El equipo del Museo de General Roca excava en el Valle de la Luna Rojo, Paso Córdoba, Río Negro, donde hallan ondulitas simétricas en arenisca de la formación Anacleto de 90 millones de años. Estas marcas revelan flujos bidireccionales de agua por oleaje en costas lacustres o marinas, influenciados por mats microbianos.
Descubren huesos de extremidades delanteras y traseras posiblemente de Platasaurus o Antartosaurus, el primer saurópodo sudamericano identificado por Ricardo Wisman entre 1926 y 1927. Este último presenta un fémur de 2 metros 35 centímetros, uno de los más grandes registrados, hallado en la zona y estudiado por Federico Fonzin en 1929 para el Museo de La Plata.

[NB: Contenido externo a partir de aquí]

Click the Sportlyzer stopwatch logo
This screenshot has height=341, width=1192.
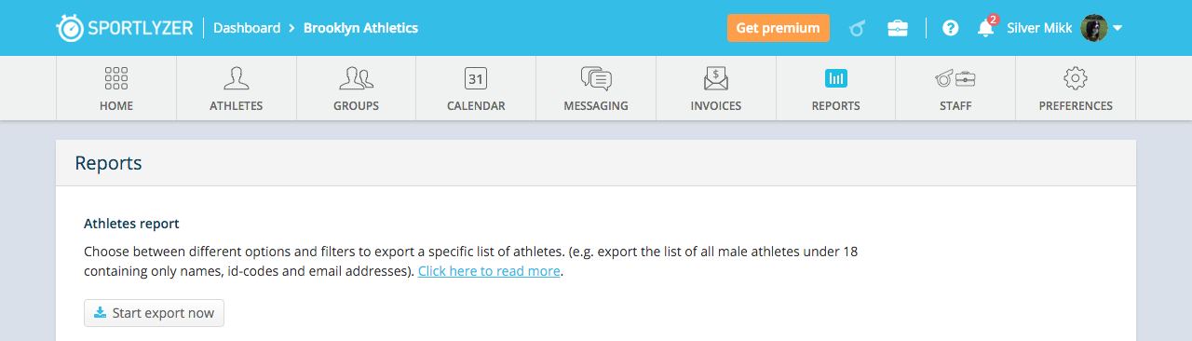click(71, 28)
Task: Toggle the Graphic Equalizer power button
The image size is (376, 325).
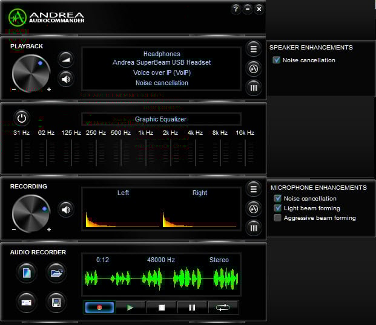Action: [x=22, y=118]
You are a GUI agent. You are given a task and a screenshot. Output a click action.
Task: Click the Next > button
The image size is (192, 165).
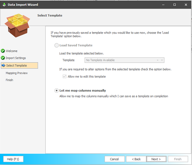pyautogui.click(x=156, y=159)
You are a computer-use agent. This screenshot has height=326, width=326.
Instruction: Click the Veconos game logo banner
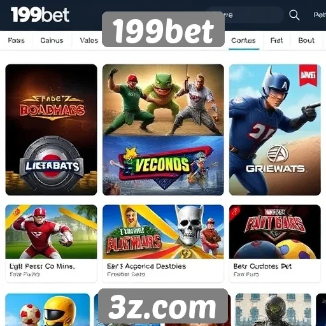point(163,164)
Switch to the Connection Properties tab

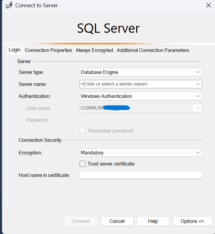tap(48, 50)
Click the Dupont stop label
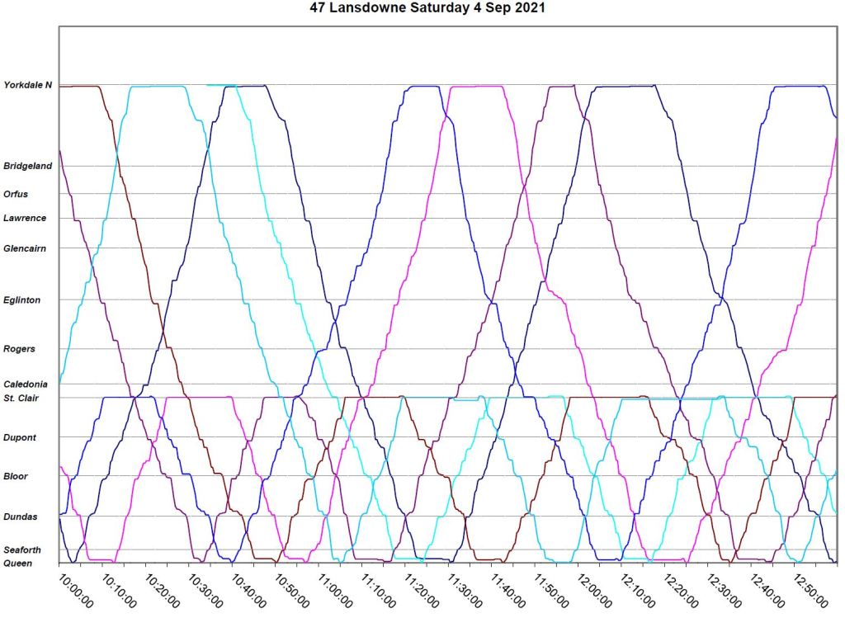 pos(20,437)
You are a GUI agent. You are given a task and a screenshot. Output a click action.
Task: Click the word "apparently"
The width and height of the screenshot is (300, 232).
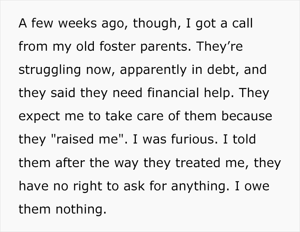click(x=153, y=70)
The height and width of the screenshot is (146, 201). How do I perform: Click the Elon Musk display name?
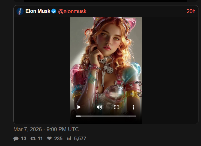38,11

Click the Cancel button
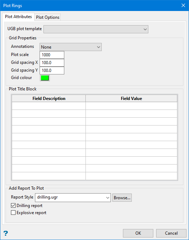coord(171,233)
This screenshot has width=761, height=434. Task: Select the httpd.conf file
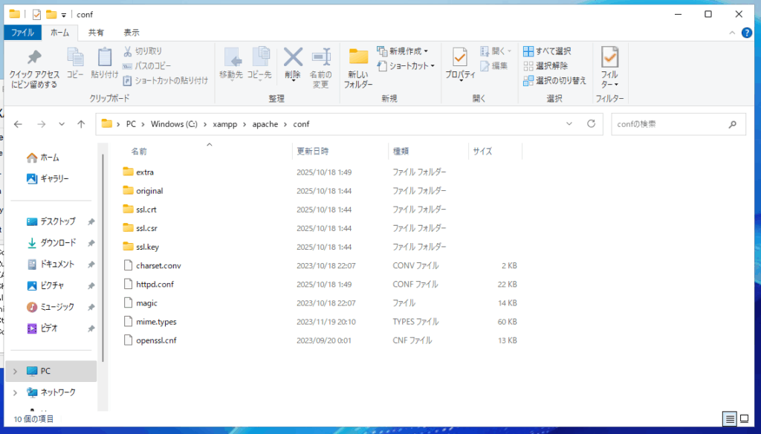click(155, 284)
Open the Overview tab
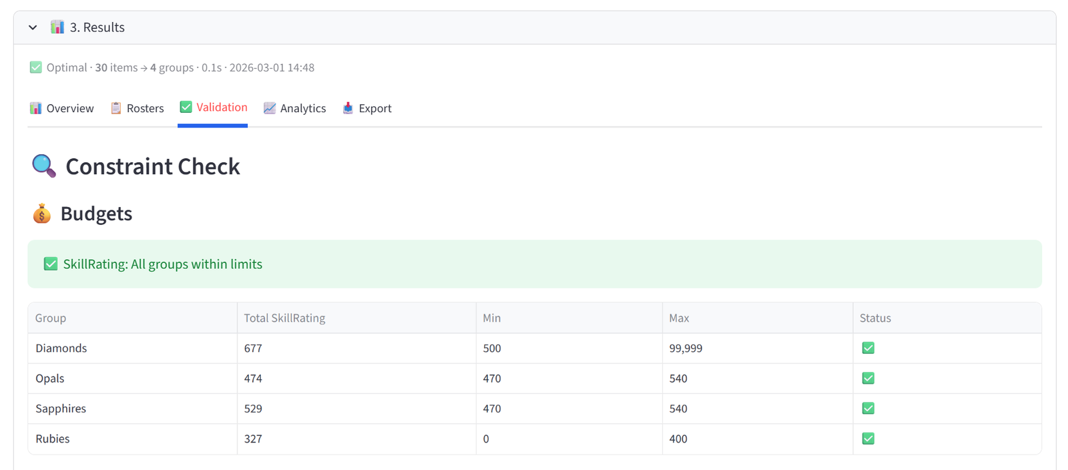This screenshot has width=1068, height=470. click(x=61, y=108)
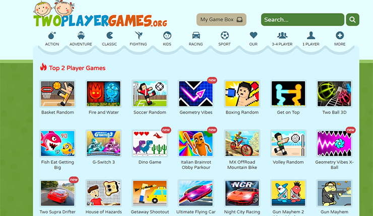The height and width of the screenshot is (216, 373).
Task: Open the Sport soccer ball category
Action: point(225,36)
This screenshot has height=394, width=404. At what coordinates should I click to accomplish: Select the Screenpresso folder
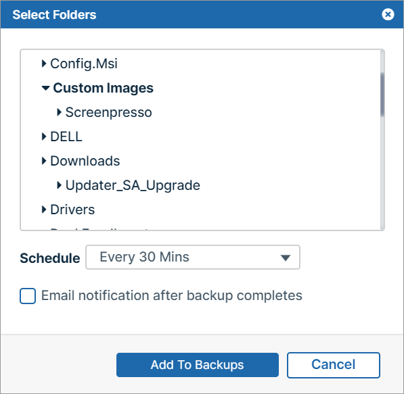pos(108,112)
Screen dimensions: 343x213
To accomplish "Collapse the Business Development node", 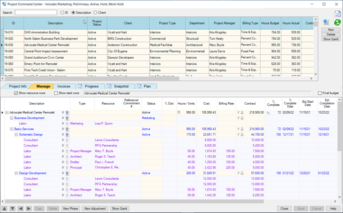I will pyautogui.click(x=12, y=118).
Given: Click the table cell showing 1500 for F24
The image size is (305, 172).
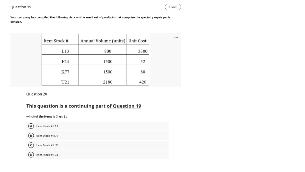Looking at the screenshot, I should [108, 61].
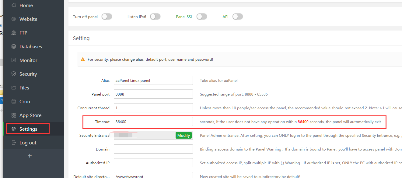Enable the API toggle switch
Image resolution: width=402 pixels, height=178 pixels.
[x=238, y=17]
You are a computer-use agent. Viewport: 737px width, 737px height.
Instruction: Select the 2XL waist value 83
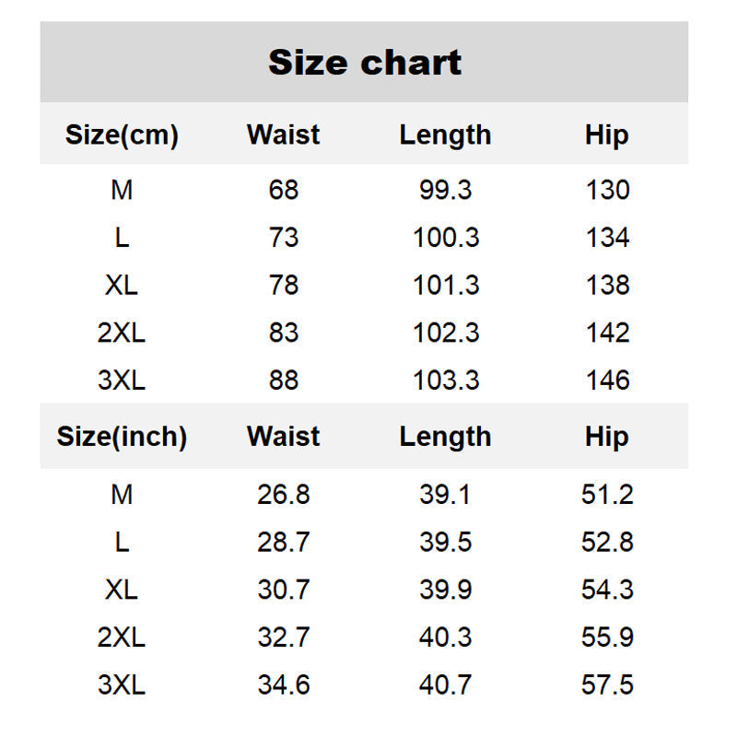click(284, 333)
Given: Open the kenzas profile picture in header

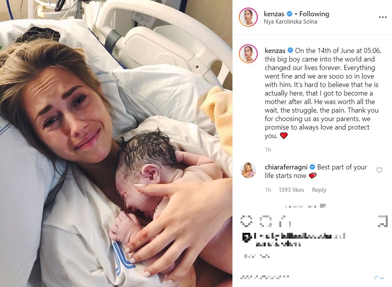Looking at the screenshot, I should [x=248, y=17].
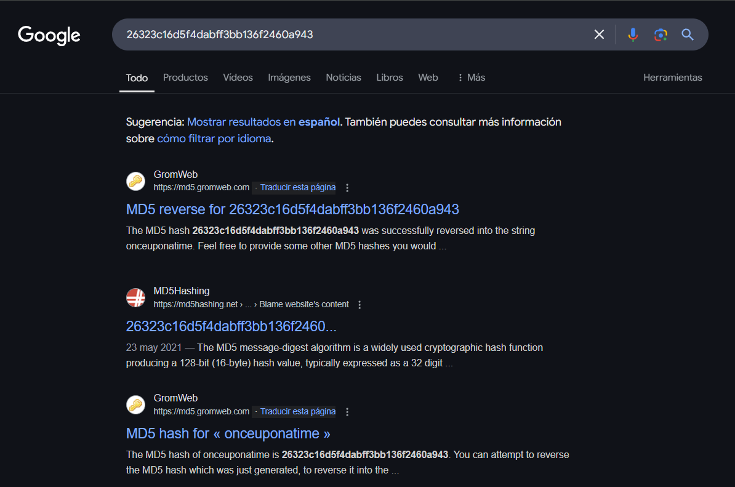The height and width of the screenshot is (487, 735).
Task: Open "MD5 reverse for" result link
Action: pos(292,209)
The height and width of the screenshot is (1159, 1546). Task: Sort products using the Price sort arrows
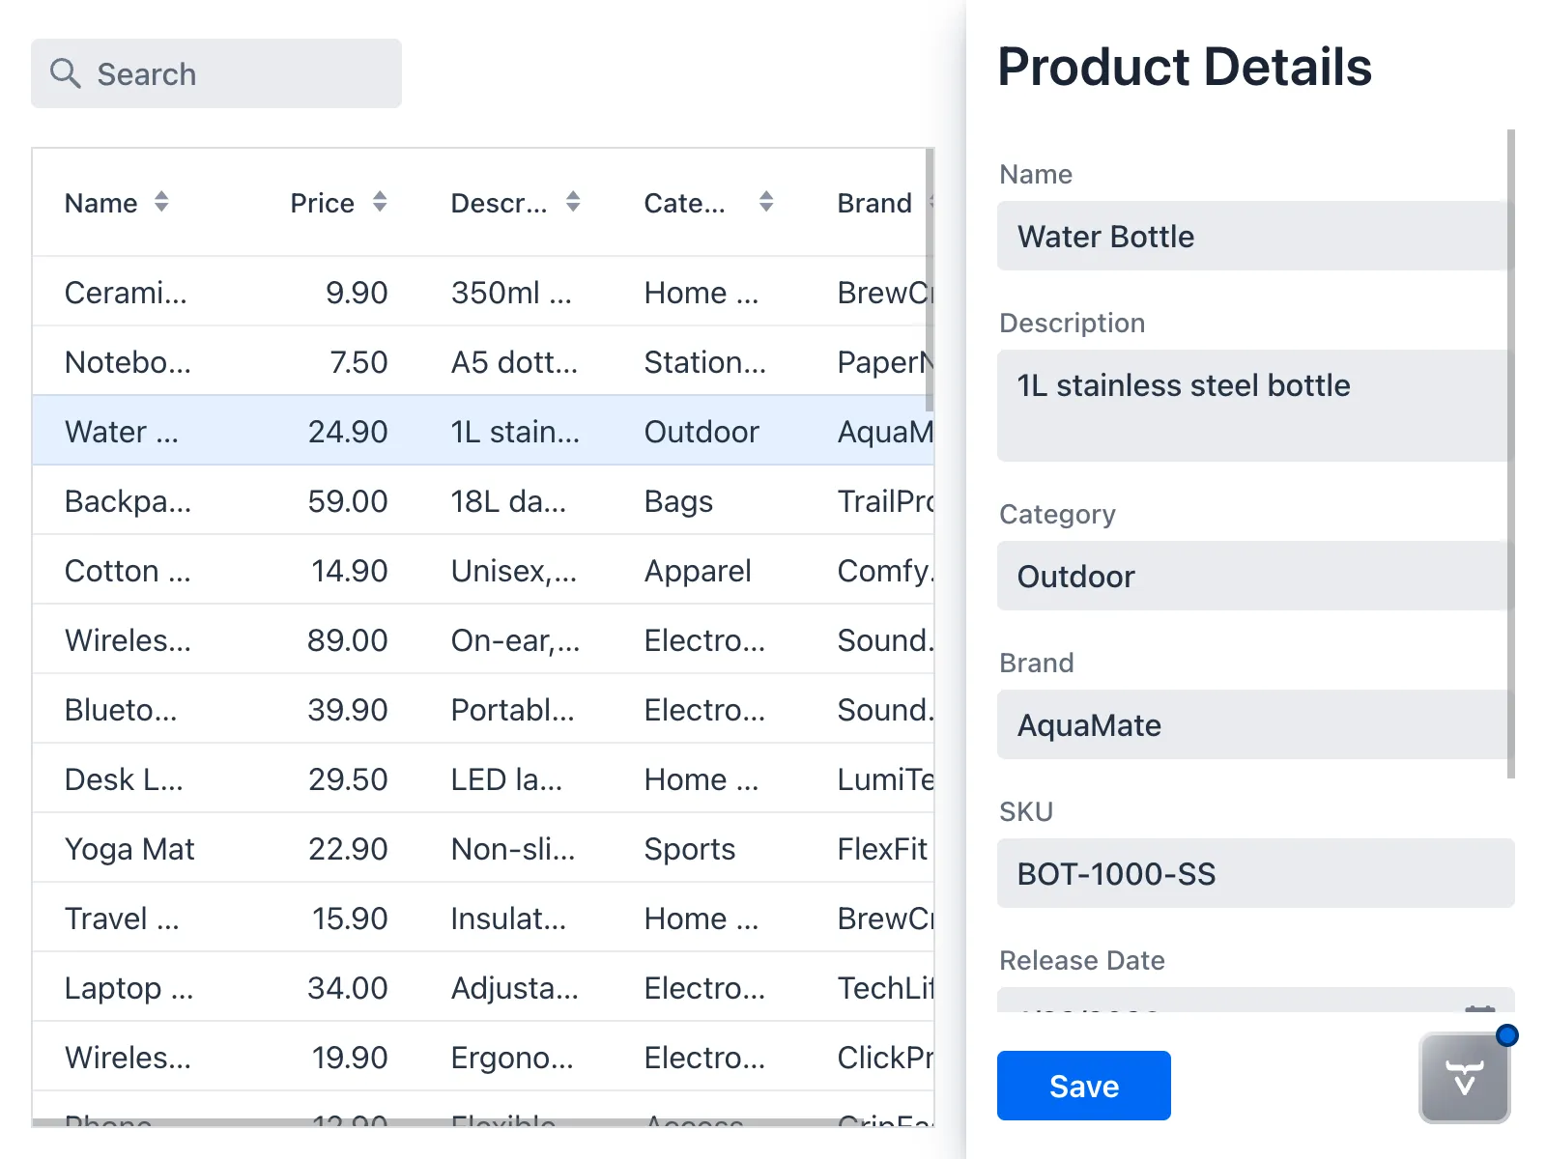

Los saurópodos medían más de 10 metros, algunos hasta 35 metros de largo, con cuello y cola extendidos, y eran herbívoros dominantes en el Cretácico. El sitio formaba una laguna cálida con bosques frondosos, cursos de agua, peces pulmonados grandes, tortugas y lagartos pequeños, un oasis en paisaje desértico convertido en Tierra de Gigantes.
Los restos complementan colecciones del Valle de los Titanos, con ejemplares adultos y juveniles. El equipo regresa al museo para analizar los materiales en laboratorio, determinar especies y reconstruir la fauna, origen y relaciones ambientales de estos dinosaurios imponentes.
En el museo, resguardan piezas grandes de vertebrados fósiles, iniciando la etapa de preparación e investigación detallada de los nuevos hallazgos.